Short exercise
Update the entries below by swapping each "GUI agent" for "screen helper". Leave everything else untouched.

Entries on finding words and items
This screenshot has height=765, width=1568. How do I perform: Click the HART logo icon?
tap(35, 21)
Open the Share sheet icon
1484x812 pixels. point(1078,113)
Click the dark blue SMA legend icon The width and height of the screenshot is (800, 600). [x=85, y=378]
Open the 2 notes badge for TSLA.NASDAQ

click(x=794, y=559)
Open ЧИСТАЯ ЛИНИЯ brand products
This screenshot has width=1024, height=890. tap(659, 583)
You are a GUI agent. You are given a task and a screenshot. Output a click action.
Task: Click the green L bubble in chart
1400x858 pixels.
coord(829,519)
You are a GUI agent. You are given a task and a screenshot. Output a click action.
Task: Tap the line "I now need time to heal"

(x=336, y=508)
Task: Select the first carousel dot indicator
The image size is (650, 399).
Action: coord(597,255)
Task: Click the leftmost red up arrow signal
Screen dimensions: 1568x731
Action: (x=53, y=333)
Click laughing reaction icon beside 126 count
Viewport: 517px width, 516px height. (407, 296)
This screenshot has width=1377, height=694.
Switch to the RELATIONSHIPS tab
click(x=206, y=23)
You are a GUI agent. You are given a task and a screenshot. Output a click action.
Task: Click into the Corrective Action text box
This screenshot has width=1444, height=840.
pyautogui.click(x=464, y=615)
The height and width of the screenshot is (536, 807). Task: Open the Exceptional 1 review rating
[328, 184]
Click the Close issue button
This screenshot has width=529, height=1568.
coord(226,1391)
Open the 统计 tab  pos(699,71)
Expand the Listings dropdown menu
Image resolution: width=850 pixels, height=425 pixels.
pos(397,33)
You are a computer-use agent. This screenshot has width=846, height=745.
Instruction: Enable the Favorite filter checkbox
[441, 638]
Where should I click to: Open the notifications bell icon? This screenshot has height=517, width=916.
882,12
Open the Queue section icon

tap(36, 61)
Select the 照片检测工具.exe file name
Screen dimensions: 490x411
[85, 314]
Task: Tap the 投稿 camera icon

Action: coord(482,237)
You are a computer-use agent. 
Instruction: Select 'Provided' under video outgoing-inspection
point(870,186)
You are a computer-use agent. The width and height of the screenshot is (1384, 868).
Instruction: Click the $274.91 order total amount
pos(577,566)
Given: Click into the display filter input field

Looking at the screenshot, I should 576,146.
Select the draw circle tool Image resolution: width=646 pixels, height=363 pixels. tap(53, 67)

Task result
This screenshot has height=765, width=1568. How do I perform: Click the HART logo icon?
tap(35, 21)
Open the Share sheet icon
1484x812 pixels. point(1078,113)
Click the dark blue SMA legend icon The width and height of the screenshot is (800, 600). [x=85, y=378]
Open the 2 notes badge for TSLA.NASDAQ

click(x=794, y=559)
Open ЧИСТАЯ ЛИНИЯ brand products
This screenshot has width=1024, height=890. tap(659, 583)
You are a screen helper. You are given a task and a screenshot. Output a click action.
Task: Click the green L bubble in chart
1400x858 pixels.
coord(829,519)
You are a screen helper. You are given a task and a screenshot. Output a click action.
Task: Tap the line "I now need time to heal"

(x=336, y=508)
Task: Select the first carousel dot indicator
The image size is (650, 399).
Action: coord(597,255)
Task: Click the leftmost red up arrow signal
Screen dimensions: 1568x731
Action: (x=53, y=333)
Click laughing reaction icon beside 126 count
Viewport: 517px width, 516px height. (407, 296)
This screenshot has width=1377, height=694.
Switch to the RELATIONSHIPS tab
click(x=206, y=23)
You are a screen helper. You are given a task and a screenshot. Output a click action.
Task: Click into the Corrective Action text box
This screenshot has width=1444, height=840.
pyautogui.click(x=464, y=615)
The height and width of the screenshot is (536, 807). Task: Open the Exceptional 1 review rating
[328, 184]
Click the Close issue button
This screenshot has width=529, height=1568.
coord(226,1391)
Open the 统计 tab  pos(699,71)
Expand the Listings dropdown menu
Image resolution: width=850 pixels, height=425 pixels.
pos(397,33)
You are a computer-use agent. This screenshot has width=846, height=745.
Instruction: Enable the Favorite filter checkbox
[441, 638]
Where should I click to: Open the notifications bell icon? This screenshot has height=517, width=916.
882,12
Open the Queue section icon

tap(36, 61)
Select the 照片检测工具.exe file name
Screen dimensions: 490x411
[85, 314]
Task: Tap the 投稿 camera icon

Action: coord(482,237)
You are a computer-use agent. 
Instruction: Select 'Provided' under video outgoing-inspection
point(870,186)
You are a computer-use agent. The width and height of the screenshot is (1384, 868).
Instruction: Click the $274.91 order total amount
pos(577,566)
Given: Click into the display filter input field

Looking at the screenshot, I should 576,146.
Select the draw circle tool Image resolution: width=646 pixels, height=363 pixels. tap(53, 67)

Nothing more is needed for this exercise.